After graduating, Baxter began working in the City of London. He spent three years as a research analyst with PA Consulting Group before joining Schroders in 1995 as an executive in their European corporate finance division. While there, he advised on the privatisation of the Hungarian electricity industry after the collapse of the communist regime there. He returned to Oxford in 1997 to complete a doctorate at Christ Church. His DPhil degree was awarded in 2002 for his thesis, "The Leofwinesons: power, property and patronage in the early English kingdom", which was supervised by Patrick Wormald.

== Academic career ==
Between 2001 and 2004, Baxter was a junior research fellow at Magdalen College, Oxford. From 2004 to 2014, he taught medieval history at King's College, London, firstly as a lecturer and from 2009 as a reader in medieval history. In 2014, he was elected Barron Fellow and Tutor in Medieval History at St Peter's College, Oxford, and Clarendon Associate Professor of Medieval History in the University of Oxford's department of history. In 2020, he was awarded the title of Professor of Medieval History by the University of Oxford. Baxter was vice-master of St Peter's College from 2021 to 2024, and fellow archivist from 2015 until his death.

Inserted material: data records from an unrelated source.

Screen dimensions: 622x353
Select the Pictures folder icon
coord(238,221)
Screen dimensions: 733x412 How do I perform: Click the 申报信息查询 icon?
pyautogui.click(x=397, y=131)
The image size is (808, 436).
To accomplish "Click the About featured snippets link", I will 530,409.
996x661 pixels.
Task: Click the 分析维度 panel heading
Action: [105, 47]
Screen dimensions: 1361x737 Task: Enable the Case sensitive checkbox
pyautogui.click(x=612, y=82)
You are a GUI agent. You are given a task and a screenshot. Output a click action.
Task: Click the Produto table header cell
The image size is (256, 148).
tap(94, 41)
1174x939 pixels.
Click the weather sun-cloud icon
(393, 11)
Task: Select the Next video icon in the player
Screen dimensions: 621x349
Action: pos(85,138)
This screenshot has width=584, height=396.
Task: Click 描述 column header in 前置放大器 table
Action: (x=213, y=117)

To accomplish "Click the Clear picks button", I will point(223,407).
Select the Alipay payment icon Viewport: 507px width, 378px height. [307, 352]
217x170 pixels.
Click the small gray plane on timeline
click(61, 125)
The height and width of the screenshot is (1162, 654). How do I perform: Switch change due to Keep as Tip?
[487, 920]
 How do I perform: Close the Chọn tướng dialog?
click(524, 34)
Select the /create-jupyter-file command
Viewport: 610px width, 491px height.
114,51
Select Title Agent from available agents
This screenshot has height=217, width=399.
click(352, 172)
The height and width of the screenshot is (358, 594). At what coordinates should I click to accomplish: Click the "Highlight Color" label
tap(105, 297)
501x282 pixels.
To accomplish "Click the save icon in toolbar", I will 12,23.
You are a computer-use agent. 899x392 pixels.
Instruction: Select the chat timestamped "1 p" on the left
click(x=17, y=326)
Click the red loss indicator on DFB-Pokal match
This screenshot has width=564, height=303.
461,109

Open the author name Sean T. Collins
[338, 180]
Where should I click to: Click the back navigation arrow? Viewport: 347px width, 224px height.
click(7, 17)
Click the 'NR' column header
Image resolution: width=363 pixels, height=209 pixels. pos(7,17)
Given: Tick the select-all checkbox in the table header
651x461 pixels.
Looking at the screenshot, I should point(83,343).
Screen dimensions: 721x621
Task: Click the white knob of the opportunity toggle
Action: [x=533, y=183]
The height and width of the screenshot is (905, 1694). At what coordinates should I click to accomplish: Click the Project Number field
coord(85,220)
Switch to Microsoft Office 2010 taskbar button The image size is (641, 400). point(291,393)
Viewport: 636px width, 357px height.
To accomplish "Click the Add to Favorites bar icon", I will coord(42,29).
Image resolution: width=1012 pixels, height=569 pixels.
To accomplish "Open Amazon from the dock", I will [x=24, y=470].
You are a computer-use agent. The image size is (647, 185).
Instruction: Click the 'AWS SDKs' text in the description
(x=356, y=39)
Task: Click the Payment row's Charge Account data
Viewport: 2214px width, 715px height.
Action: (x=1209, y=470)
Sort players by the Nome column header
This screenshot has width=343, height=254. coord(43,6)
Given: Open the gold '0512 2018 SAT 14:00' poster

Baxter was a co-director for the second phase of the AHRC-funded Prosopography of Anglo-Saxon England (PASE) project, alongside Dame Janet Nelson, Simon Keynes, Harold Short and John Bradley; this part of the database, which traced all English persons appearing in documentary sources from 1042 to c. 1100, was published online in 2009. Baxter was also a co-investigator of the AHRC-funded Exon Domesday research project (alongside Julia Crick and Peter A. Stokes); this took place from 2015 to 2018 and resulted in the publication of a new online text of the book and much other research into its content and compilation. In 2025, he published Making Domesday, with Julia Crick and Chris Lewis, which summarised their findings.

== Death ==
Baxter died in January 2026 at the age of 56.

== Bibliography ==
- Baxter, Stephen (2001). "Domesday Book"
- Baxter, Stephen (2001). "The Earls of Mercia and their Commended Men in the Mid-Eleventh Century"
- Baxter, Stephen (2004). "Archbishop Wulfstan: Papers from Novocentenary Conference"
- Baxter, Stephen (2006). "The Times of Bede: Studies in Early English Christian Society and Its Historian"
- Baxter, Stephen (2006). "Land Tenure and Royal Patronage in the Early English Kingdom: A Model and a Case Study"
- Baxter, Stephen (2007). "The Earls of Mercia: Lordship and Power in Late Anglo-Saxon England"
- Baxter, Stephen (2007). "MS C of the Anglo-Saxon Chronicle and the Politics of Mid-Eleventh-Century England"
- Baxter, Stephen (2008). "Frankland: The Franks and the World of the Early Middle Ages: Essays in honour of Dame Jinty Nelson"
- Baxter, Stephen (2008). "Medieval Bourn: A Cambridgeshire Village in the Later Middle Ages"
- Baxter, Stephen (2009). "Edward the Confessor: The Man and the Legend"
- "Early Medieval Studies in Memory of Patrick Wormald" (2009)
- Baxter, Stephen (2009). "Early Medieval Studies in Memory of Patrick Wormald"
- Baxter, Stephen (2011). "A Social History of England, 900–1200"
- Baxter, Stephen (2011). "Conceptualizing Multilingualism in England, c.800–c.1250"
- Baxter, Stephen (2017). "The Domesday Controversy: A Review and a New Interpretation"
- Baxter, Stephen (2018). "1066 in Perspective"
- Baxter, Stephen (2018). "Exploring and Teaching Medieval History in Schools"
- Baxter, Stephen (2019). "Domesday Book and the Transformation of English Landed Society, 1066–86"
- Baxter, Stephen (2020). "How and Why Was Domesday Made?"